The operation is scheduled to begin Feb. 23 and last through next weekend, with the area targeted, essentially the Gila Wilderness Ranger District in the Gila National Forest, to be closed Feb. 20 through Feb. 26, Forest Service officials said Thursday.
An estimated 150 wild cattle roam the lush federal lands of western New Mexico, home to mountain peaks and deep canyons. The carcasses will be allowed to decompose, the officials said.
Forest Service staff will be tasked with ensuring downed cattle will not foul waterways or block trails, according to a Gila National Forest statement.
Forest officials have said predators on land (wolves) and from the sky (some birds) will pick the remains clean, as they’ve done before. And they’ve dismissed arguments that such easy feasting will draw wolves closer to ranches and thus present another danger to humans, saying there’s little evidence this has taken place in the past.
Some ranchers in the area have criticized the plan as inhumane and wasteful, while some environmentalists have endorsed the aerial killing as needed to preserve the area’s environment.
Forest Service officials have long argued the cattle, descended from ranch bovine abandoned by bankrupt ranchers in the area in the 1970s, trample environmentally sensitive grounds, aid erosion, foul waters with their waste, and could carry with them disease and the potential to attack park visitors.

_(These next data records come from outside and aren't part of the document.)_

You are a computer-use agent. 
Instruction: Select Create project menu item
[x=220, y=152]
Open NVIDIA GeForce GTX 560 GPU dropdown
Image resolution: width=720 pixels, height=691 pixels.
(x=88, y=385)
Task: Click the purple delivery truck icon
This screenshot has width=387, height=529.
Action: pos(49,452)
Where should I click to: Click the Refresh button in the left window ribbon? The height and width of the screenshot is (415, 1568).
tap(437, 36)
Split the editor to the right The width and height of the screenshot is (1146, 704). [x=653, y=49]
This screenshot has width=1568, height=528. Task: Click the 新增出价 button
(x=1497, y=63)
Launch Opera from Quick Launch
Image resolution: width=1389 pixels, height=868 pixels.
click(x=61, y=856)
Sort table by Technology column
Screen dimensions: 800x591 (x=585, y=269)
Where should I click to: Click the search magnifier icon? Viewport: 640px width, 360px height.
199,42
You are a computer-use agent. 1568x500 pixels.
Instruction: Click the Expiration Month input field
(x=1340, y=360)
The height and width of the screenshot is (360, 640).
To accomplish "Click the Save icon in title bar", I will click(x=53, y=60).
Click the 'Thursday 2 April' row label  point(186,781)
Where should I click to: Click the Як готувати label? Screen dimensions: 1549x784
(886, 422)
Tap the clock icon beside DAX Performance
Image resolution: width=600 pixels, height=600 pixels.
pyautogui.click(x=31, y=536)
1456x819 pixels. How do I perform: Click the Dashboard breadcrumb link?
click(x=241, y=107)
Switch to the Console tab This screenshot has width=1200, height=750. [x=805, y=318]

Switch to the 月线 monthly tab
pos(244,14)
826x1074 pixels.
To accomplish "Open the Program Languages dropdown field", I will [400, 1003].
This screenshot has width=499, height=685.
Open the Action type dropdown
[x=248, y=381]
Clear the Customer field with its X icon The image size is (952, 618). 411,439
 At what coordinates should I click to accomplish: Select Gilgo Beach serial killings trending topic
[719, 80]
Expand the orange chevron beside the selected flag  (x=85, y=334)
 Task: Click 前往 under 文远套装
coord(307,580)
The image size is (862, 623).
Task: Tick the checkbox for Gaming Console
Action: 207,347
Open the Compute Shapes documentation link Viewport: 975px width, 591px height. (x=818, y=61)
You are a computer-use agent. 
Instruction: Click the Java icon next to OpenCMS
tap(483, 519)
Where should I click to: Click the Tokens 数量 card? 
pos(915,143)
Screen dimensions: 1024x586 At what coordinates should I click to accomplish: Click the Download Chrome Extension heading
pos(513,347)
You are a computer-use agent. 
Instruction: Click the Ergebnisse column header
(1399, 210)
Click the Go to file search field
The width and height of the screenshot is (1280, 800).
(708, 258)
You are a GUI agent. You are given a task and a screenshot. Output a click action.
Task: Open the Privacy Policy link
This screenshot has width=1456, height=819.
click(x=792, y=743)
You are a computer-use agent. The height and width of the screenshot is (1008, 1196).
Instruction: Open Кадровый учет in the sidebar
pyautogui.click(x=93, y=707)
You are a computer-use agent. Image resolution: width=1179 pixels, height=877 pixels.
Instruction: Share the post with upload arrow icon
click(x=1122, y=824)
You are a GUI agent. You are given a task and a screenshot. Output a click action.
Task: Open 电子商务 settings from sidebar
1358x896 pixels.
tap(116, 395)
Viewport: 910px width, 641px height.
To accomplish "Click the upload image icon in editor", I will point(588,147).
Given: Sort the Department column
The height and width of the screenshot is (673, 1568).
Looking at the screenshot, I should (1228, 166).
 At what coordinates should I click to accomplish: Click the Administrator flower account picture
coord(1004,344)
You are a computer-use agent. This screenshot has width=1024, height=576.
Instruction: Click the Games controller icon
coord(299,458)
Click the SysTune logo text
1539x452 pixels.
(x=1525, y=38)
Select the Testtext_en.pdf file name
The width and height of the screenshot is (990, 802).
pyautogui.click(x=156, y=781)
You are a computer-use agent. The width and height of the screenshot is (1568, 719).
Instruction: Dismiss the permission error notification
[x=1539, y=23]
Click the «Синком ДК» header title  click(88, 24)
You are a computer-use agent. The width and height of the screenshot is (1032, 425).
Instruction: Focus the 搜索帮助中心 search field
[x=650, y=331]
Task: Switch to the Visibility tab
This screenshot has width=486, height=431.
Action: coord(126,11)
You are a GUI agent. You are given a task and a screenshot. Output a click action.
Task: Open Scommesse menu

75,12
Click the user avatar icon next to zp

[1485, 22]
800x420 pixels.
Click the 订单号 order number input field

Efforts to round up the cattle have been largely inefficient and unsuccessful, particularly given the area’s foreboding terrain and divergent elevation, they’ve said.
“These unowned feral cattle need to be removed because they are incompatible with the environment, they are destructive, pestilent, offensive (obnoxious) and injurious (inflicting injury) to man and forest resources,” Gila National Forest biologist Jerry Monzingo…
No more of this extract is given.